His heart started to beat then, it roared through his skull a violent energy filling his limbs as adrenaline powered him forward bursting through the thin wooden bars of the window ripping the shutters free of their facet a scream escaping his lungs. He couldn’t stand it, he didn’t know what was going on, maybe he really was mad; those thoughts coupled with an overwhelming fear following him as he ran
He screamed disappearing down a dark alleyway leaving the dwarf to stand alone in the room. Holding a young girl by the neck as she tried to follow the human out of the window. Durre felt his brow crease as he released Nab; the young girl dropping to her hands and knees before him. The dwarf stared down at her anger running like fire through his veins and he released a heavy punch into the back of the girls head. “Damn it! I told you to wait, didn’ I tell you to wait. But no you have to burst in here and cause problems.”
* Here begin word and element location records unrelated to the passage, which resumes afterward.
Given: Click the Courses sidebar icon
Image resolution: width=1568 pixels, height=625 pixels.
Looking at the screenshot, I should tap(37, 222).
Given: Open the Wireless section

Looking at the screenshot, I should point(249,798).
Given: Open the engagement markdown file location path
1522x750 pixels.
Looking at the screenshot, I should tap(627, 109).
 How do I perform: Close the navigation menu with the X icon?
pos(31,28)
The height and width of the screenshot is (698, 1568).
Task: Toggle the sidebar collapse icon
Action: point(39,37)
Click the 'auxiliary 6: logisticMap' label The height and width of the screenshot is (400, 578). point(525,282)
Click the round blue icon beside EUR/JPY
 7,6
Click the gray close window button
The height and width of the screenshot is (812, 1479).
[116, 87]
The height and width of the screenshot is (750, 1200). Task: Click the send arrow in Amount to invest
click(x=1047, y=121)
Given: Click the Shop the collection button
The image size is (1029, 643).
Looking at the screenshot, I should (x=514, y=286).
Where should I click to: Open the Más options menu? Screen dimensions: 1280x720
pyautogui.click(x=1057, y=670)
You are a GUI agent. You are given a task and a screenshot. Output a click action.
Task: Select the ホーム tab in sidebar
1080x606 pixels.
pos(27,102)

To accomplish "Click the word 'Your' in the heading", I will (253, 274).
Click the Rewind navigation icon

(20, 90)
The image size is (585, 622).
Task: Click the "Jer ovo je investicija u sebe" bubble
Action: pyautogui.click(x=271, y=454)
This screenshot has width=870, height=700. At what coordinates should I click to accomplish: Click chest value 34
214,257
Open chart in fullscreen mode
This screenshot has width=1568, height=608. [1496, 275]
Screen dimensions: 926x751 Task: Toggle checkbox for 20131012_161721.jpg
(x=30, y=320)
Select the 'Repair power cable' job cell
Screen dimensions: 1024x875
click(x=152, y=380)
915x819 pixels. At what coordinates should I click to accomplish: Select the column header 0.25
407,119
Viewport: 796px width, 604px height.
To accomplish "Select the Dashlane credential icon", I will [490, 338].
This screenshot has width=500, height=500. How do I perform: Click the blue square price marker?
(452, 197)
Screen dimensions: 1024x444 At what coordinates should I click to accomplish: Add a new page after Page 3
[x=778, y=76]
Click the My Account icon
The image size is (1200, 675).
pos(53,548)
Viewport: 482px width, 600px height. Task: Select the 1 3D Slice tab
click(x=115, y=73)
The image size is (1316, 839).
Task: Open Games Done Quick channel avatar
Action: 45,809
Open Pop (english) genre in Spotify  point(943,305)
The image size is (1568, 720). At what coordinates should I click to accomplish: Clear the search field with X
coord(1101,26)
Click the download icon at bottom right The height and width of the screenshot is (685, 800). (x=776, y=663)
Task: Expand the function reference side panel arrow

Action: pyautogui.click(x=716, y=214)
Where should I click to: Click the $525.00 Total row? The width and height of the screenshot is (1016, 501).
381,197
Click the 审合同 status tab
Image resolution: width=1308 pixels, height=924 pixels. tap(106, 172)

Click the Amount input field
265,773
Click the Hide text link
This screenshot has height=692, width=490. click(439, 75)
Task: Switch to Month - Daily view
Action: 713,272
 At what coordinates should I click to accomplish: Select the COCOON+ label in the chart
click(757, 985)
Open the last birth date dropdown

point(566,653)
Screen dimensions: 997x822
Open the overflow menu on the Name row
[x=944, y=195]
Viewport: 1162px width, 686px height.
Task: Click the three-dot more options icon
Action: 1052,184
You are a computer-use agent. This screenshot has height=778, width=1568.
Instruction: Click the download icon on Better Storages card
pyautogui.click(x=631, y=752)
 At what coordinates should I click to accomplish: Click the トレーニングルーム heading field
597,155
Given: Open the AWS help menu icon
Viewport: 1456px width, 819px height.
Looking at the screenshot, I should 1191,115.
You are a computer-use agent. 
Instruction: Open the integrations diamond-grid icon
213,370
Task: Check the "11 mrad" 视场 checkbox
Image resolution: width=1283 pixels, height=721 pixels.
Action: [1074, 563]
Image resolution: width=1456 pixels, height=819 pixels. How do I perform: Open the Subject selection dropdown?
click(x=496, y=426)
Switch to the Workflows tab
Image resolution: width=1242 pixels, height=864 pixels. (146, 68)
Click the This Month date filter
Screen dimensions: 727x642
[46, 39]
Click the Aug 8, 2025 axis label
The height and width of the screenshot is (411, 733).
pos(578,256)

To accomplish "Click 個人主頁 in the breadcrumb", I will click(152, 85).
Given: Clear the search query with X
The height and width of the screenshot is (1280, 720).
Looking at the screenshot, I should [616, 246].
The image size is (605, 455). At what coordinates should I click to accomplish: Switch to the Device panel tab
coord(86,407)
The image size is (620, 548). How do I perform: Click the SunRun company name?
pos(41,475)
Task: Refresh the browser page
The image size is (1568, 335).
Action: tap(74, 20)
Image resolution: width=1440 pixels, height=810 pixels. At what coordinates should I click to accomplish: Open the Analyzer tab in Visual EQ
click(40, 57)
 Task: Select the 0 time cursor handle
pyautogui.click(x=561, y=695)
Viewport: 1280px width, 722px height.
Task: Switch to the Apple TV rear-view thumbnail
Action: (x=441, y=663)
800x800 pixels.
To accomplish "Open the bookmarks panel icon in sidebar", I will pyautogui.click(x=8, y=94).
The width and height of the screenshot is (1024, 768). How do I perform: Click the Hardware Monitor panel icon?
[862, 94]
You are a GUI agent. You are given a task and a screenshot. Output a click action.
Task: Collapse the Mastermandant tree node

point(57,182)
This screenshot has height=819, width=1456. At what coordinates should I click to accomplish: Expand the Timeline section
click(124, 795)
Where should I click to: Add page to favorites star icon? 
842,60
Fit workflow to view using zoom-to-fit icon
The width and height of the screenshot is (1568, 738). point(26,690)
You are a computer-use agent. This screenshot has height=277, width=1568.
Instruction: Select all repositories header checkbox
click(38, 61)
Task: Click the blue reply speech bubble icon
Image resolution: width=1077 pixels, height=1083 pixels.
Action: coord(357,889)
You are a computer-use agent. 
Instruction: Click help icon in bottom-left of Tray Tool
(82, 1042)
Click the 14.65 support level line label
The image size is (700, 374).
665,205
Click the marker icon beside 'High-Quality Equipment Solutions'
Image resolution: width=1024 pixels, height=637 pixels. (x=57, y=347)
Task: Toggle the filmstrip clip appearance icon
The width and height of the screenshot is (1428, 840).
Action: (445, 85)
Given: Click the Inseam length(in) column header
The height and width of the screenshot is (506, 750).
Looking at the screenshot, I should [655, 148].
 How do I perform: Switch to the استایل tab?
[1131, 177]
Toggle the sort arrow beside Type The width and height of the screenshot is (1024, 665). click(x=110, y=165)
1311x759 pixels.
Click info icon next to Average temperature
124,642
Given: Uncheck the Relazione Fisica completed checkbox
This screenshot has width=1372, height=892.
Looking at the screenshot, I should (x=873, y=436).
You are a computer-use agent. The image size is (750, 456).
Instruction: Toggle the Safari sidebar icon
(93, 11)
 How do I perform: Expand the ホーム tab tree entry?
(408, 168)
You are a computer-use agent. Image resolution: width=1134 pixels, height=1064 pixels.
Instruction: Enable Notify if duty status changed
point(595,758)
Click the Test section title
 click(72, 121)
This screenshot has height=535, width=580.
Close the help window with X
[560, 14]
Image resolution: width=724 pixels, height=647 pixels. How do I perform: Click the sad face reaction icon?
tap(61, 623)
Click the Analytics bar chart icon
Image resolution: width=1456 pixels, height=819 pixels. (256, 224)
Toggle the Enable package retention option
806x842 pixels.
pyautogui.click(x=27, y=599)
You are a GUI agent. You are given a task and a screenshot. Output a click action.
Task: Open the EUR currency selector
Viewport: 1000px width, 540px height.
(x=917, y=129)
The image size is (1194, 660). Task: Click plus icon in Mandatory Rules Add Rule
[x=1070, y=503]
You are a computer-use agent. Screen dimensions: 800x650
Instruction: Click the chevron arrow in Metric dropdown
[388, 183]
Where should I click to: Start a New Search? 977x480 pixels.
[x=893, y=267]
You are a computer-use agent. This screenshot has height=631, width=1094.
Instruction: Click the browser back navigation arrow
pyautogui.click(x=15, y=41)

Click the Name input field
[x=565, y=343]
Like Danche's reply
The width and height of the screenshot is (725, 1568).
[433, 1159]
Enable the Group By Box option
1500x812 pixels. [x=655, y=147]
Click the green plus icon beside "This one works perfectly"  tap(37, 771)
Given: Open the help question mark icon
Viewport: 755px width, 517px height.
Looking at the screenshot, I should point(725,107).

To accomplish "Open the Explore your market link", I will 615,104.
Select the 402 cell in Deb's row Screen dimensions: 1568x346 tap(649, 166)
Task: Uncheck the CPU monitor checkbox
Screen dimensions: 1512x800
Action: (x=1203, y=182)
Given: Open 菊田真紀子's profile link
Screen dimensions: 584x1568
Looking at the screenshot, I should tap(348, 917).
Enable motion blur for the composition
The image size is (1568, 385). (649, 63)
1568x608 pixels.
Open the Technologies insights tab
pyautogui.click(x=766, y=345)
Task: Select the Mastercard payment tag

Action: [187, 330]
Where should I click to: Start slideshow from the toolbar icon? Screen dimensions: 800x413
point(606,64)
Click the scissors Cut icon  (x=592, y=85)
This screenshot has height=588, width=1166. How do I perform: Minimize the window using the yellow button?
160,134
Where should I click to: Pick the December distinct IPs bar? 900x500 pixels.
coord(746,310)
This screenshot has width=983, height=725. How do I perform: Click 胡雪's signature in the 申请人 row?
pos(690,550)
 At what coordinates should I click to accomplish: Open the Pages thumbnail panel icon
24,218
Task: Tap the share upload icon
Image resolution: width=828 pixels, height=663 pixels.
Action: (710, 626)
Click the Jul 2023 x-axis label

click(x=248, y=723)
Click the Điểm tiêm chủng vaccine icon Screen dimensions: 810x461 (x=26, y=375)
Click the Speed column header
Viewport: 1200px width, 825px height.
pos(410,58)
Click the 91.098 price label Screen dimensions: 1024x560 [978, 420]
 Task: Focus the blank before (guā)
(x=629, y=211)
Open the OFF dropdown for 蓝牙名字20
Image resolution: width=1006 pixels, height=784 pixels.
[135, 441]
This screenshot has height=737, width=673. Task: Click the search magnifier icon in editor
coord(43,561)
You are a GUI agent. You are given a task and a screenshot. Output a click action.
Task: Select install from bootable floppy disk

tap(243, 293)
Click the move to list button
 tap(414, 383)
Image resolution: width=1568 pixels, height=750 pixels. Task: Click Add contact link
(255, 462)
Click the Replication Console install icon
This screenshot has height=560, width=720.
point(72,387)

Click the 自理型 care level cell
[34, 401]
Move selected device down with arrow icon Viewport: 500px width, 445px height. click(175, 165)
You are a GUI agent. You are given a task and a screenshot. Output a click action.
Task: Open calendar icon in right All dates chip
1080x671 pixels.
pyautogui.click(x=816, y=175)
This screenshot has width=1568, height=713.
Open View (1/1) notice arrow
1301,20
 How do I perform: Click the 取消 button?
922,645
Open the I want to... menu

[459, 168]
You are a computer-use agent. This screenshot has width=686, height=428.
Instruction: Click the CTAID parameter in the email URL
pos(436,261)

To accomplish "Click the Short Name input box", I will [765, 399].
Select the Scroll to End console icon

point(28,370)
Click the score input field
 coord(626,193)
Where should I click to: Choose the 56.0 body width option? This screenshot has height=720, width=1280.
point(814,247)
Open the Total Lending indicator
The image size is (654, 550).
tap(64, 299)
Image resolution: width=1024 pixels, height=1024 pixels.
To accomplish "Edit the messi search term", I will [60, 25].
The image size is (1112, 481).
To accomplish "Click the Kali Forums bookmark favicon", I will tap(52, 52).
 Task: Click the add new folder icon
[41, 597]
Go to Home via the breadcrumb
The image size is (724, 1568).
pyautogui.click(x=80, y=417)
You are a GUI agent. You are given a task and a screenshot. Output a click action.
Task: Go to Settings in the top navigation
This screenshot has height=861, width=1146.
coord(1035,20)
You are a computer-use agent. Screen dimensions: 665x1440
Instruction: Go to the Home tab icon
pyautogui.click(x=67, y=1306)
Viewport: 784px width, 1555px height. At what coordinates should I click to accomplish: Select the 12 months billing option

“What’s the problem, I just wanted to know about the world beyond this city, neither you nor father or uncle will let me leave. It’s your fault!” Nab yelled jabbing her finger at him.
“The problem? The Problem! The problem is we have a terrified human runnin’ ‘bout the streets screaming bloody murder, an’ now I’ll have to go get him, that’s the gods damn problem.” Durre yelled dropping a vicious chop down on the girls head as she tried to stand, sending her sprawling to the floor. “You’re sixteen, it’s about damn time you behave. Now I’m going to go get the poor son of a bitch back, and you’d better not frighten him again.” The Dwarf huffed bowing down before on of the crates piled in the corner. From within Durre withdrew a long grey cloak and short thick cluv, he couldn't remember why he owned either but they woud suit his purpose just well. He nodded before he equipt himself.
“And you say I’m the one who frightened him.” The girl pouted.
Durre glared at her before jumping out of the broken window rushing out into the street. How a half dead human had just busted through those wooden bars let alone run to the end of the street in the blink of an eye was beyond him. though this human did seem like an odd one. Eh what did it matter he had a human to find.